For example, say you have ladder with five steps which you have to “fill” with ten electrons. Due to the Pauli-exclusion principle, each step can only take two electrons. Now you fill up the ladder: 2 electrons in the first step, the next two in the second step and so forth until you put the last two electrons in the 5th step. The energy at this step (the 5th step) is your Fermi energy.
Metals have Fermi energies of several electron-volts (eVs). (Cu: 7 eV, Al: 11 eV)
For comparison, the thermal energy at room temperature is about $k_B T \sim $ 0.025 eV.
Connection to the conductivity
First you must know that only electrons with an energy close to the Fermi energy can participate to the conduction process.
Why?
I mentioned earlier that at $T = 0$, the Fermi energy is a sharp line. At $T > 0$, this sharp line gets “washed out” and you get something like this:
$\hspace{1.8in}$

This means that instead of only full and empty states, you now have half empty states above and below the Fermi energy. This is turn means that you are now able to excite electrons in higher energy states, which you need to do if you want to accelerate them in a direction; i.e., if you want to do work on them.
But in consequence of the small contributions of the thermal and electric energies (thermal $ \sim $ 0.025 eV, electric less than that), you are only able to excite electrons VERY CLOSE to the Fermi energy ($E_F$). So only electrons close to $E_F$ will contribute to the conduction.
With this $E_F$ you can associate a velocity, the Fermi velocity:
$$
v_F = \sqrt{2 E_F / m}
$$
Now let's turn to the conductivity:
The conductivity $\sigma$ is defined as
$$
\sigma = \frac{n e^2 \tau}{m}
$$
where $n$ is the number of electrons, $e$ is the electron charge, $\tau$ is the time between two collisions and $m$ is the mass of an electron.
One can obtain $\tau$ from $\mathscr{l}$, the mean free path between two collisions, given as $\mathscr{l} = v_F \tau$ or inversely, $\tau = \mathscr{l}/v_F$. During this time, the electron is accelerated. A LARGE $v_F$ will therefore result in a SHORT acceleration time and LESS gain of speed for the electron in a given direction.
Finally you can write the conductivity as:
$$
\sigma = \frac{n e^2 \mathscr{l}}{m v_F}
$$
Remember that $v_F$, the Fermi velocity, is directly related to the Fermi Energy $E_F$.
As an instance, consider this table of Fermi energies:
Copper has a LOWER Fermi energy (7 eV) than aluminum (11 eV), so it has a LOWER Fermi velocity; hence, the time between two collisions ($\tau$) is LONGER than that in aluminum. This in turn means that the electron has MORE time to accelerate in a given direction which finally explains why copper is a better conductor.

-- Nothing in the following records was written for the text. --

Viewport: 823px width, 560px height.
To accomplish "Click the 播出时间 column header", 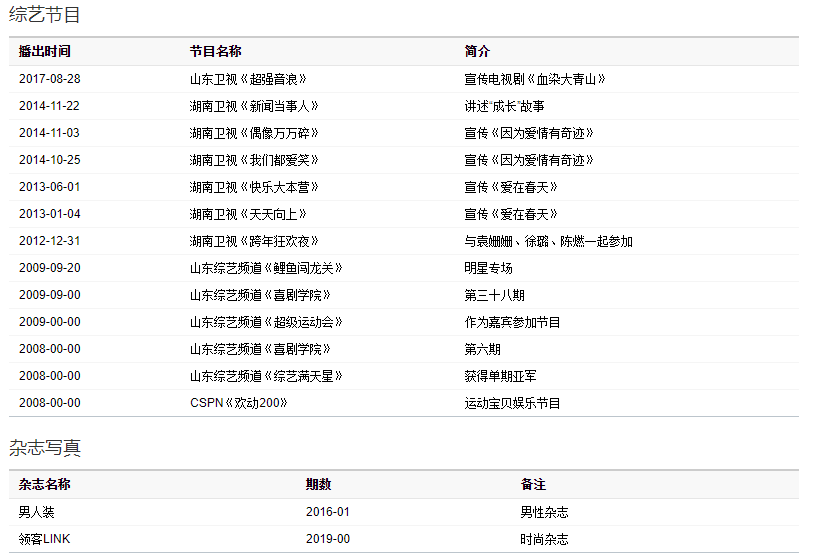I will tap(44, 51).

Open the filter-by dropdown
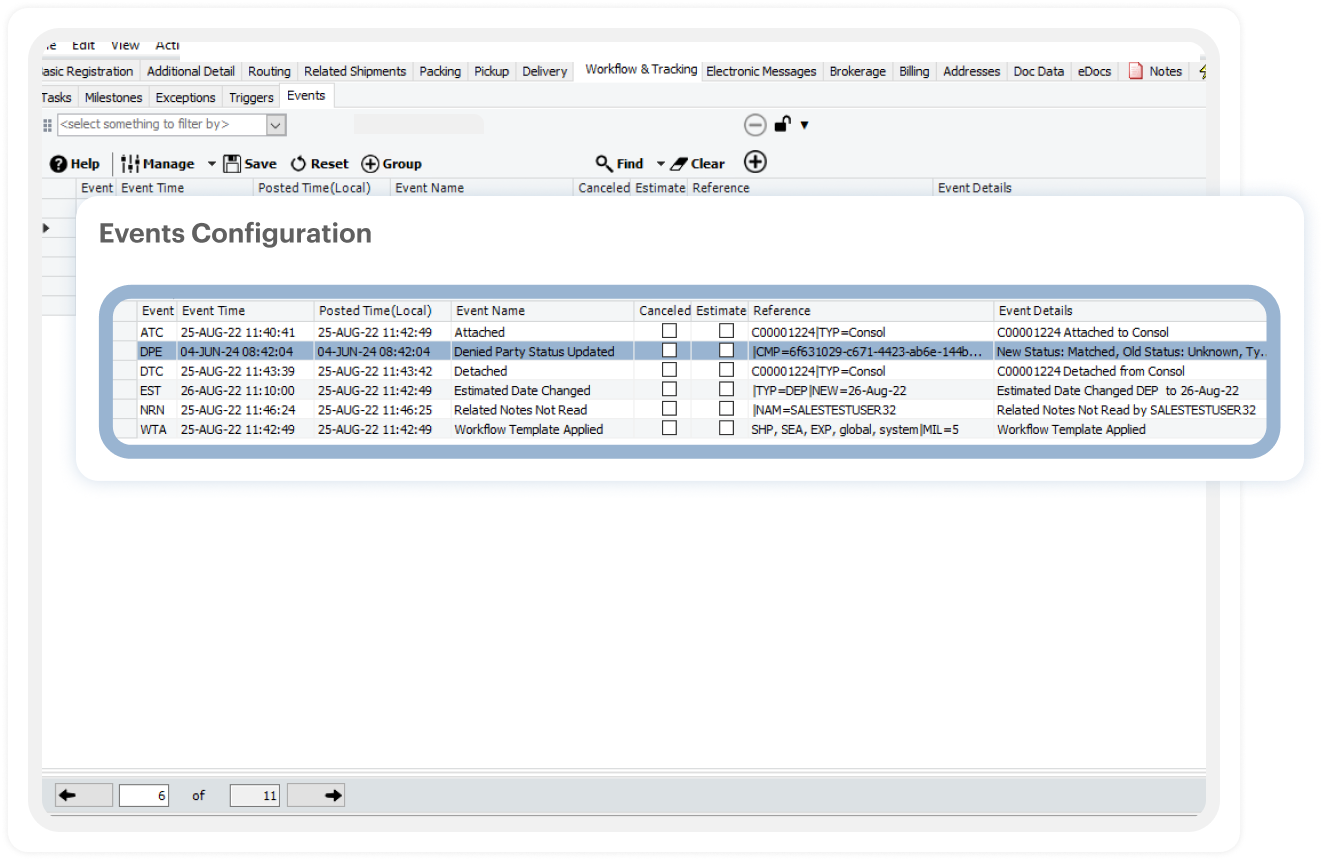point(276,125)
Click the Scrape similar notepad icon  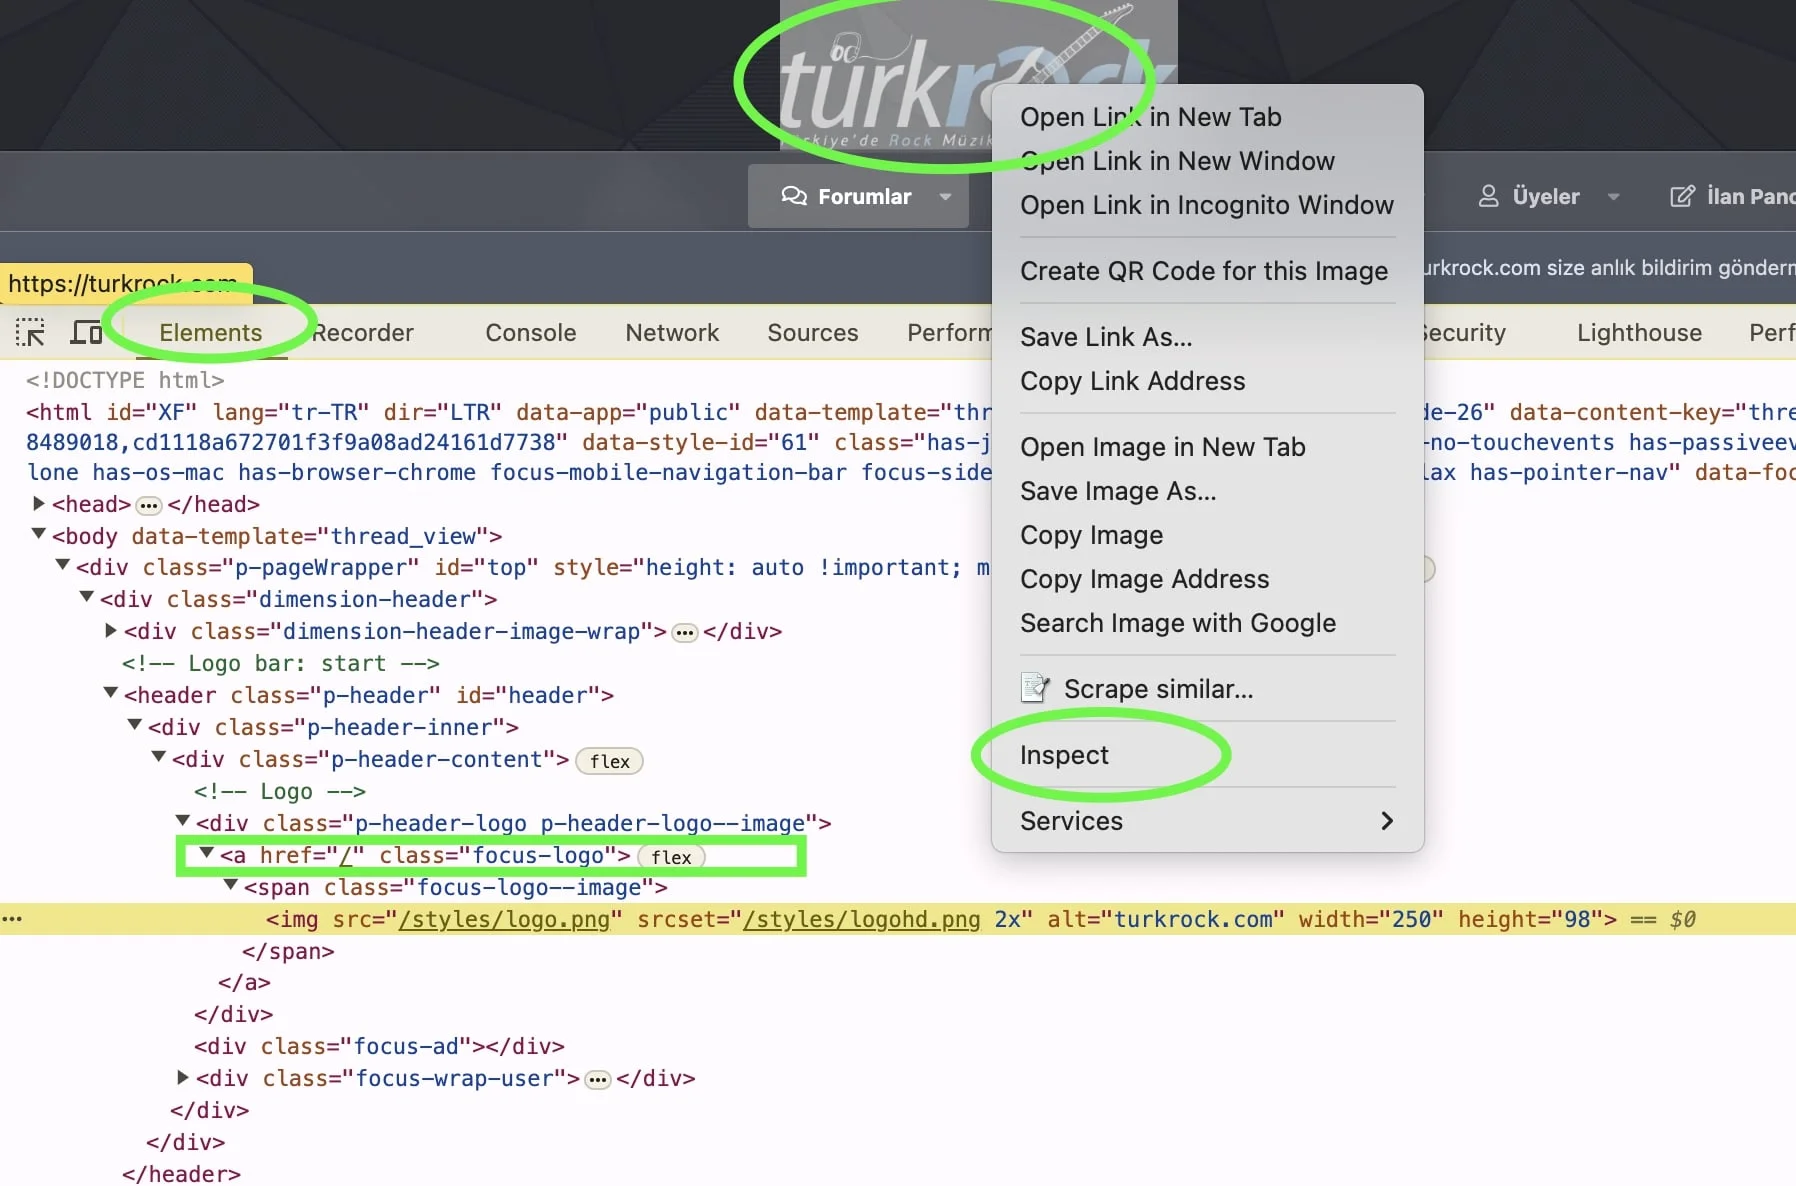point(1034,688)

A: I suppose it depends upon how you define "simple," but in my opinion the best answer is no; explaining thousands of pages from books about QM, solid state physics, electronics, rheology, etc. "in a simple way" as the question requires implies these works could be reduced to a few pages, which would seem unlikely at face value.

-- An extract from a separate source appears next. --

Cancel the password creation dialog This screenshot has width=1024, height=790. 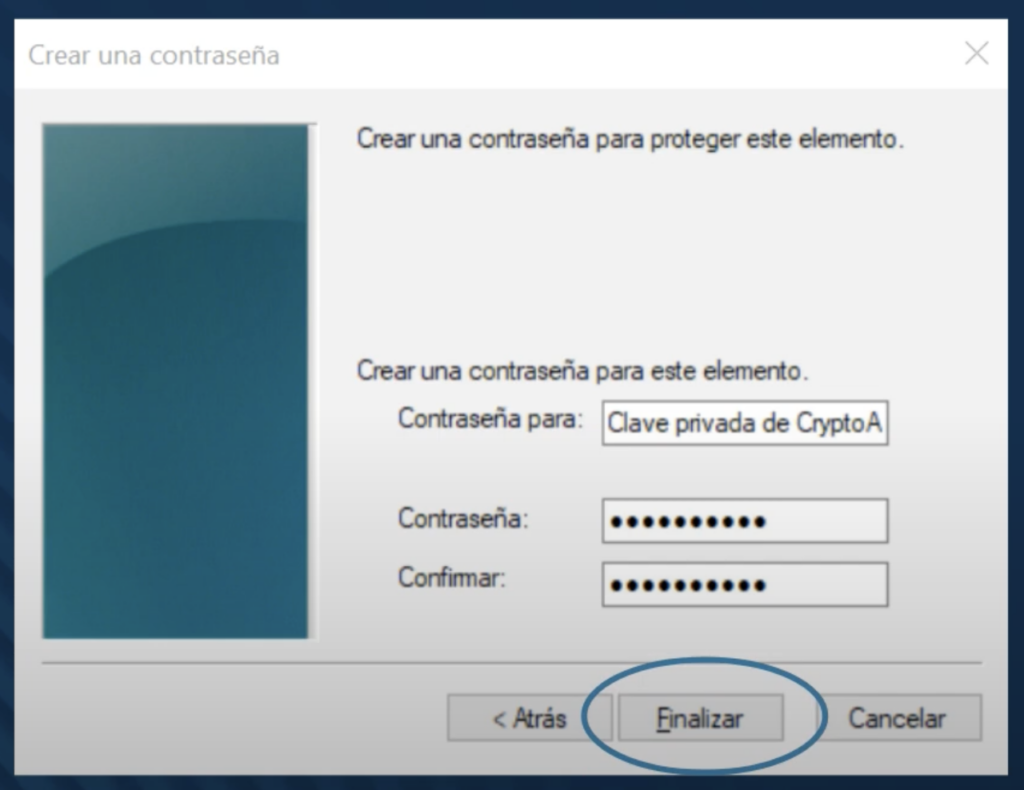coord(897,718)
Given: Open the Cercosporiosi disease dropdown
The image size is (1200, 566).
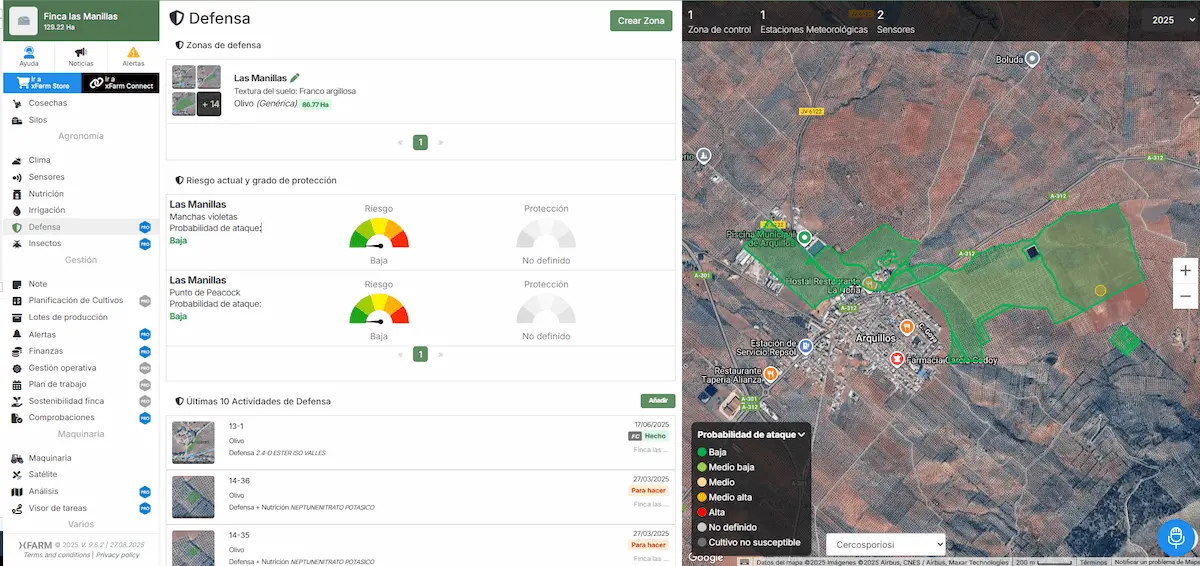Looking at the screenshot, I should 885,544.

Gregor Michalicek has argued (see comments below) that one should overlook this issue, and answer a different version of the question in which the simple clause was removed.  I disagree.  I think there are many examples in history of science when bad science was done because people glossed over issues or ignored implied or hidden assumptions in their research.
At any rate, my answer of "no" being the best answer is probably impossible to prove.  But, to attempt to make my case, what I am going to do is see if the other answer here is both correct and simple.  If I am right, it will either be wrong or not simple.
As a preliminary remark, the other answer here by NoEigenvalue currently has a green checkbox, 5 upvotes, an edit by a reviewer, and a favorable comment.  So, at first glance, one would think my answer is wrong, since if I am right it suggests that not just one person here but the community as well is wrong also.
Nevertheless, let's see if there are any problems with NoEigenvalue's answer or if it is not as simple as it seems.  
The answer starts out attempting to explain what the Fermi energy is using the Bohr model of an atom.  However, it then skips to saying what Fermi energies are for some metals.  It does this by referencing external tables.  It entirely skips the derivation based on free electron densities, and makes no attempt to connect them.  I will show that this poses a problem later, because an unstated dependence affects NoEigenvalue's argument.
Then NoEigenvalue's answer claims, "First you must know that only electrons with an energy close to the Fermi energy can participate to the conduction process...At $T>0$...you are [only] now able to excite electrons in higher energy states, which you need to do if you want to accelerate them in a direction; i.e., if you want to do work [i.e, produce current] on them." (emphasis supplied)  This argument is not explained.  It is actually backwards as well. I debunked this misconception here.  It is obviously false when you consider either of these metals at low temperatures, where according to the argument there would be no electrons to carry current, and conduction would be zero.  In reality this is where conduction is maximized and resistivity (the inverse) approaches a minimum:

Next the author claims that $\sigma$ is defined by $ne^2\tau/m$ where $n$ is the number of electrons [per unit volume]...  Wrong.  The definition of conductivity is the ratio of current to field, or the ease of current flow when pushed. The cited expression largely just gives an illusion of confidence, introducing a free parameter, $\tau$, with one new equation, which doesn't necessarily give any new physical information.  It thus really defines $\tau(\sigma)$, which can be argued to be a momentum exchange time scale of some electron cloud with an ionic lattice.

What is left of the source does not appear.